Der Zorn des allmächtigen Gottes steht zweifelsohne über
einen großen Teil dieser Versammlung. Es mache sich ein
jeder auf und fliehe aus Sodom: »Rette dich um deines
Lebens willen, sieh nicht hinter dich und bleibe nicht stehen;
rette dich auf das Gebirge, damit du nicht weggerafft werdest.«
Noch bevor Edwards seine Botschaft beendet hatte, ging ein
Stöhnen und ein Wimmern durch die Reihen der Zuhörer.
Ein Augenzeuge schrieb in sein Tagebuch:
Ging nach Enfield hinüber, wo ich Mr. Edwards von Northampton
traf, der eine äußerst aufwühlende Botschaft
über 5. Mose 32,35 hielt. Noch vor Ende der Predigt war
ein großes Stöhnen und Schreien im ganzen Haus: Was
muss ich tun, um gerettet zu werden? Ich fahre in die Hölle!
Was soll ich tun, um Christi willen? Daher musste der Prediger
innehalten die Schreie waren durchdringend und erstaunlich.
Nach einer Zeit des Wartens war die Versammlung wieder stille,
sodass Mr. Edwards beten und dann von der Kanzel steigen und
sich mit den Menschen unterreden konnte. An mehreren Seelen
geschah in jener Nacht ein verheißungsvolles Werk
und oh, wie froh und wie lieblich sahen die Gesichter derer
aus, die Trost empfangen hatten. Möge Gott dieses Werk
stärken und bestätigen! Wir sangen ein Lied und beteten,
und dann wurde die Versammlung entlassen.11
Joseph Tracy beschreibt den Abend in Enfield mit folgenden
Worten:
Edwards predigte. Seine schlichte und bescheidene Art sowohl
im sprachlichen Ausdruck als auch in der Vortragsweise verbunden
mit seinem Ruf zur Heiligkeit und der Erkenntnis der Wahrheit
ließen keinen Verdacht zu, dass er irgendeinen rhetorischen
Trick versuchen würde, um die Hörer zu blenden. Er
begann in der klaren, sorgfältigen und demonstrativen Weise
eine Lehrers, dem viel am Ergebnis seiner Bemühungen liegt
und der darauf achtet, dass jeder Schritt innerhalb des fortlaufenden
Arguments klar verstanden wird. Sein Text war 5. Mose 32,35.

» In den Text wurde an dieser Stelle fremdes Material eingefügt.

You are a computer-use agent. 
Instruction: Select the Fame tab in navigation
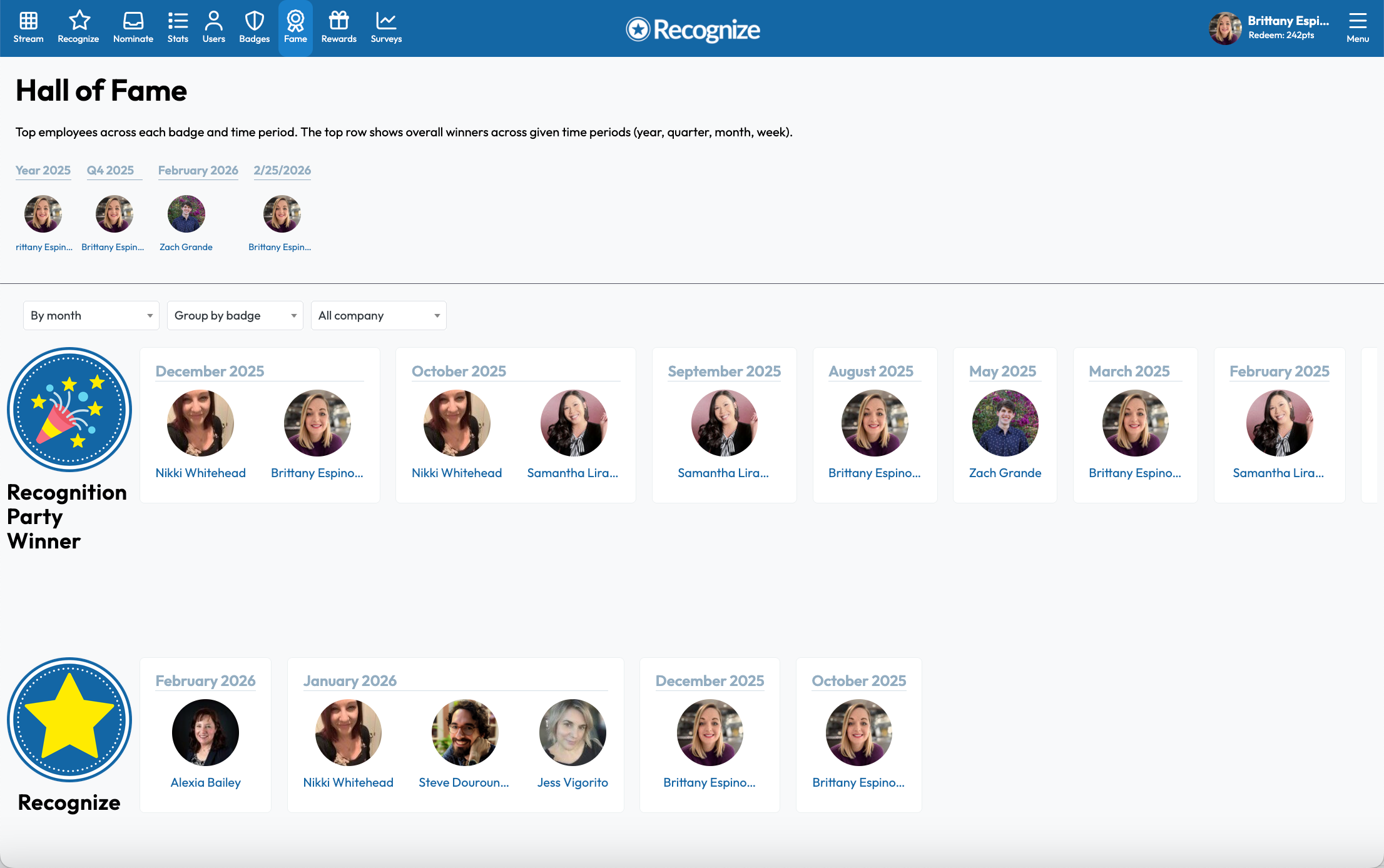(x=295, y=28)
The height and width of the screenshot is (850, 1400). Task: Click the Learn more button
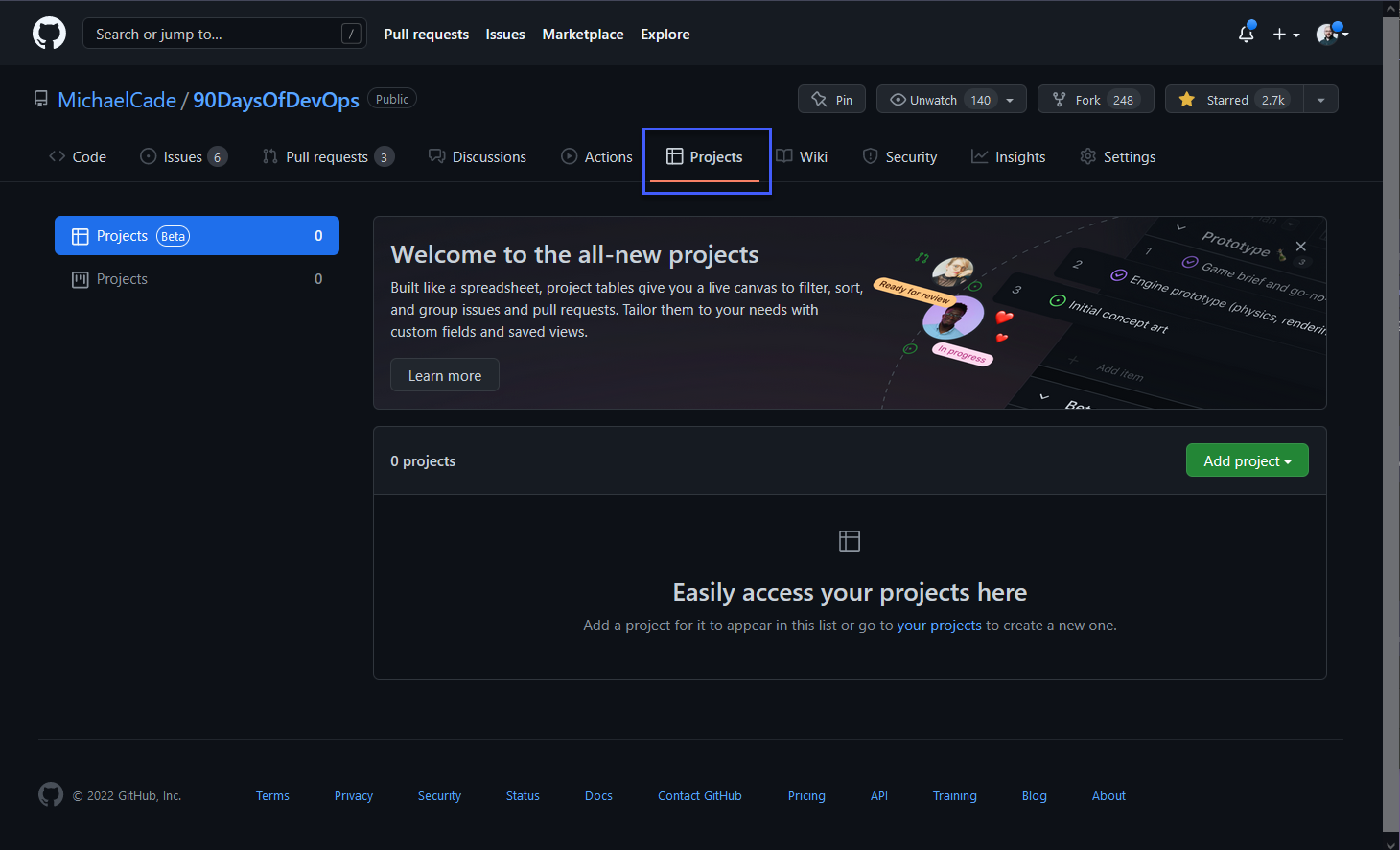pyautogui.click(x=444, y=374)
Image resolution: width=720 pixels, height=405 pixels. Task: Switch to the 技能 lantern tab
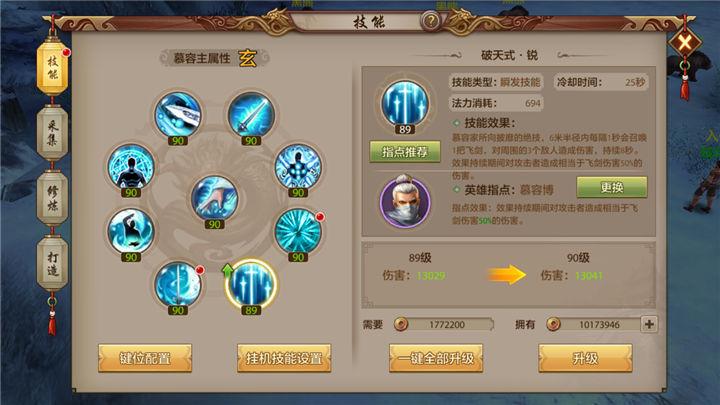coord(52,68)
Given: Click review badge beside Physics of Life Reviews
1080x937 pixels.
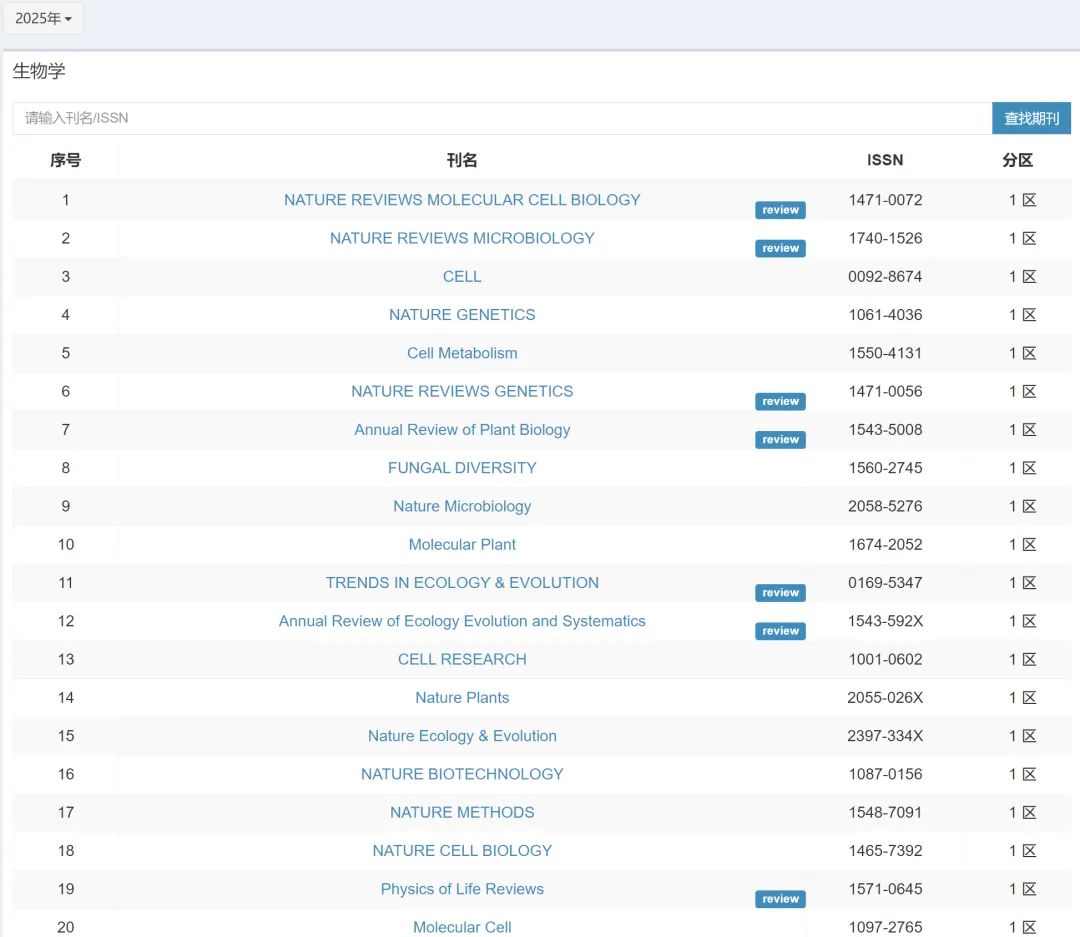Looking at the screenshot, I should (780, 899).
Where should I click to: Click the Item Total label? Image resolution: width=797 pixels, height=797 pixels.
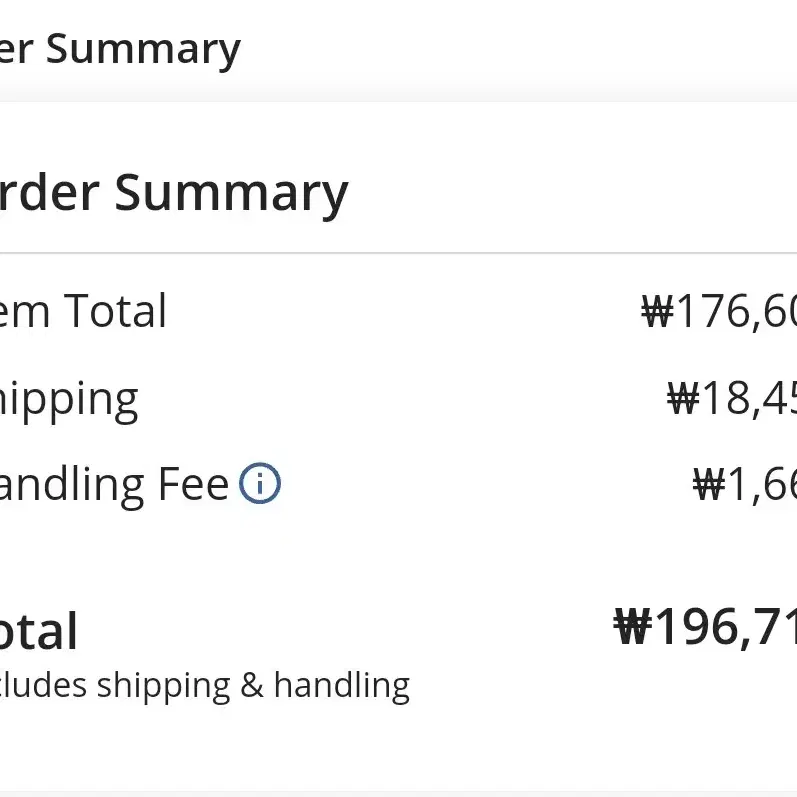[83, 311]
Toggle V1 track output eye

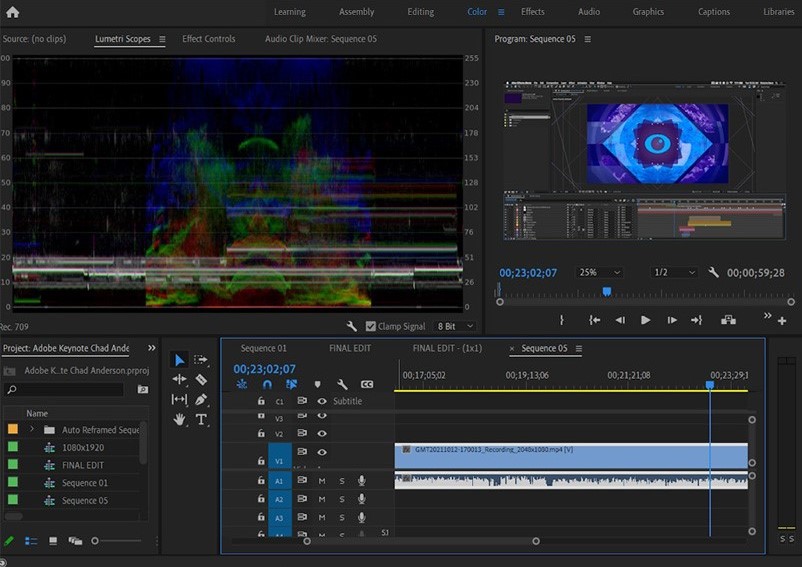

Indem er die Bedeutung dieses Textes Schritt für Schritt
entfaltete, brachte die allersorgfältigste Logik ihn und
seine Zuhörer zu Schlussfolgerungen, welche die schreckenerregendsten
bildlichen Vergleiche nur mangelhaft ausdrücken konnten.
Seine furchtbarsten Beschreibungen des drohenden Gerichts ließ
sie noch klarer die Wahrheiten erfassen, die zu glauben er sie
genötigt hatte. Die Erkenntnis derselben war nicht das
Produkt der Vorstellung, sondern ein Teil des logischen Arguments.
Das Ergebnis war so, wie man es sich hätte denken können.
Trumbull sagt uns: »Bevor die Predigt beendet war, schien
die ganze Versammlung tief bewegt und von einem furchtbaren
Bewusstsein der Sündenschuld und der Gefahr niedergebeugt.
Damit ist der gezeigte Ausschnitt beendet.